* [What to work on]:
• 1. In the passage on neglected home parts, what does the range filter need in return for its work?
• 2. Why does the passage on neglected home parts call owning a home "a bit of a mystery"? Answer in one to three sentences.
• 3. Carry the passage on neglected home parts forward from its final sentence.

* [Exercise passage]:
==*==

4 Neglected Parts of Your Home That Could Use Some TLC This Weekend

Owning a home is a bit of a mystery, when you think about it. You have all these hidden systems working to keep you clean, safe, and comfortable—half of which you don’t really think about until they go out.

It’s those hidden heroes we’re here to talk about today. Your sump pump, quietly lying in wait until your basement floods. Your range filter, sucking up soot, grease and grime every time you cook—and never asking for anything back in return except a dip in a bucket of soapy water every now and again.

Learning about these unsung home systems will help you lower your electrical bills, keep a cleaning and happier home, and improve the longevity of your equipment and appliances—without more than a few hours of effort on your part. Here are four frequently-ignored parts of your home that deserve a little recognition today.

==*==

* [Data for review]:

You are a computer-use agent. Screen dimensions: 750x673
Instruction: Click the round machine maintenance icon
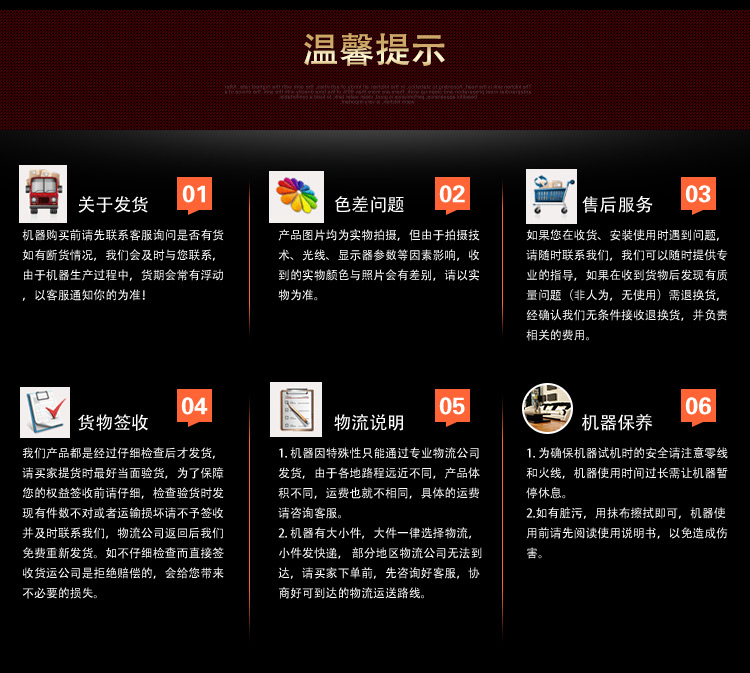pyautogui.click(x=548, y=408)
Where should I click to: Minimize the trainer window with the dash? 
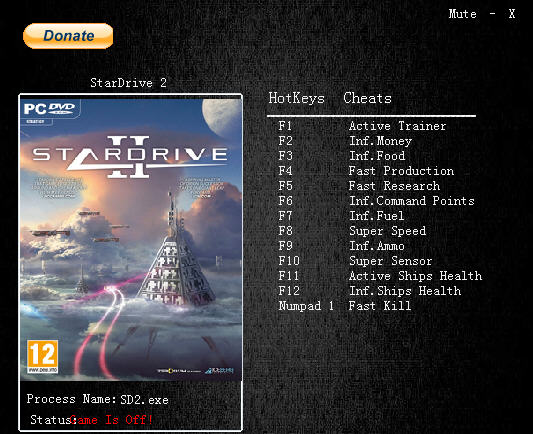coord(493,14)
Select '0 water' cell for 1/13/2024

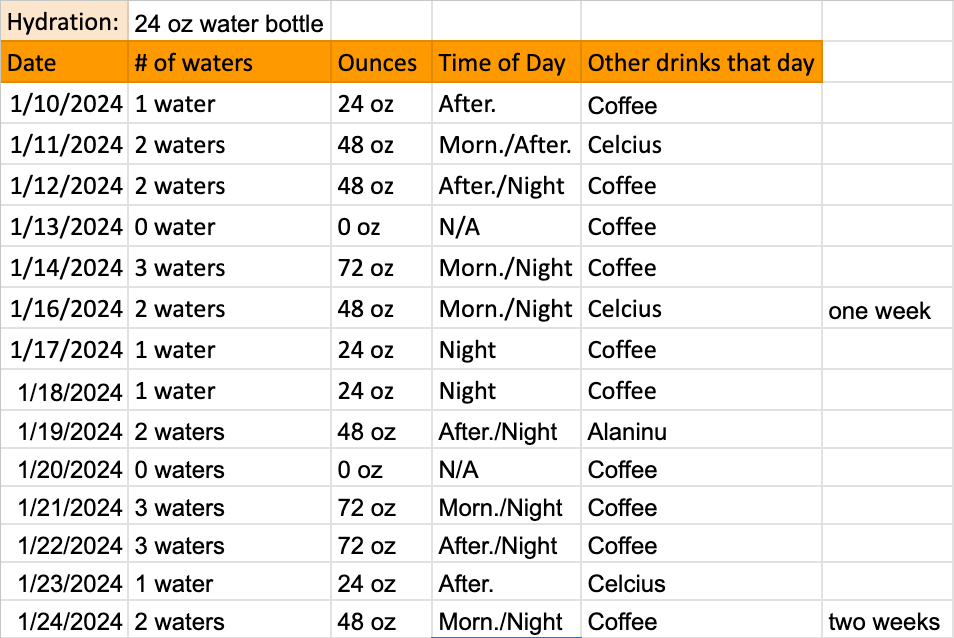click(229, 228)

==*==

* [Answers to this exercise]:
• 1. A dip in a bucket of soapy water every now and again.

• 2. A home has many hidden systems that keep you clean, safe, and comfortable. You don't really think about half of them until they go out.

• 3.
a cup sitting in an old window

Your Windows

You probably look out of the windows in your home all the time. But when was the last time you looked at the windows themselves? First, take a moment to examine the caulk around your windows. If it looks dry, cracked, or missing altogether, it’s time for some TLC! These caulking gaps can cause energy losses, driving up your bills and causing drafts.

Start by scraping out all the old caulk. Use a razor so that you can really get into the nooks and crannies. Clean out any dust with a cloth, then apply new silicone caulk in a straight bead and smooth it down to create a good seal. Instant energy improvement.

Then give your windows a treat by washing the glass. Use a strip applicator and squeegee for an extra sparkly sheen. As a bonus, it makes the whole job a lot easier.

Your Kitchen Range Filter

Smoke, oil, food particles, dust—the buildup on range filters is a particularly toxic brew. It’s easy to ignore your hood range, but a greasy, dirty filter will make itself known eventually. Contaminated filters attract pests and can cause your smoke detector to go off more frequently. Plus, eventually they start getting a pretty nasty smell.

Clean the filter by dunking it in a bucket filled with soapy water and a ½ cup of baking soda. Allow the filter to sit for at least 10 minutes, then remove it and scrub it gently with a non-abrasive scrub brush. Give it a rinse and dry it with a towel. Enjoy your grease-free cooking!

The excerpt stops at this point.